- [What you should do]:
Search the records for the string "agent", then copy each line that has it.

- [Records shown]:
************

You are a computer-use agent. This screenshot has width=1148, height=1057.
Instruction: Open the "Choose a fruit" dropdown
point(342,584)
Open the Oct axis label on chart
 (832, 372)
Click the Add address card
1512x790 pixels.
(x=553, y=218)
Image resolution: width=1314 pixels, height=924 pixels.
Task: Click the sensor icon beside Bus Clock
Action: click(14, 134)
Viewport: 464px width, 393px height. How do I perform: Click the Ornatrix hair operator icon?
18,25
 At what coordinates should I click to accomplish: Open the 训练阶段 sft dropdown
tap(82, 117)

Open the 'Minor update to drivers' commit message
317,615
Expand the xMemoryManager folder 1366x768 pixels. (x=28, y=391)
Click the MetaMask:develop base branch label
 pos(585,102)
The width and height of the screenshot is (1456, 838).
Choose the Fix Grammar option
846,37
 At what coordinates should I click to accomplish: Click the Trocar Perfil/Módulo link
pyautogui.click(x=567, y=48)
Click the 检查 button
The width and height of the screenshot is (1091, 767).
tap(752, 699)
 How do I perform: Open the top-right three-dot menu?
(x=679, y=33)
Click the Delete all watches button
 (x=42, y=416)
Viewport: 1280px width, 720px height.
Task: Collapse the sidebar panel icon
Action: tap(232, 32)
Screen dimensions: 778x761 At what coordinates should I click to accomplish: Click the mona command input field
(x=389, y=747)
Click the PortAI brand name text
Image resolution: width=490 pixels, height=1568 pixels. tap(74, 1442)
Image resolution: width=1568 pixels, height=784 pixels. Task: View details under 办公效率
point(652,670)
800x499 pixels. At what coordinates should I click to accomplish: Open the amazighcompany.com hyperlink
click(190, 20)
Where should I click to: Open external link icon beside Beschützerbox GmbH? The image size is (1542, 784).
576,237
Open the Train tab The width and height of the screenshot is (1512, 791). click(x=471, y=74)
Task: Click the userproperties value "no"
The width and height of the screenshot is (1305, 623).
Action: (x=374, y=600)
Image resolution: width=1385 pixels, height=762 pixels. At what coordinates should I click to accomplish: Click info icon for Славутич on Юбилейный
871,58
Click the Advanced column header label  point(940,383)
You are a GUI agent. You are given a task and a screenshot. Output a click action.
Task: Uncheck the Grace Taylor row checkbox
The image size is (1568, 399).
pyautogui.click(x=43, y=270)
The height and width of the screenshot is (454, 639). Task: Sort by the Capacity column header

************

- [Written answer]:
You are a computer-use agent. This screenshot has width=1148, height=1057.
You are a GUI agent. You are given a task and a screenshot. Output a click action.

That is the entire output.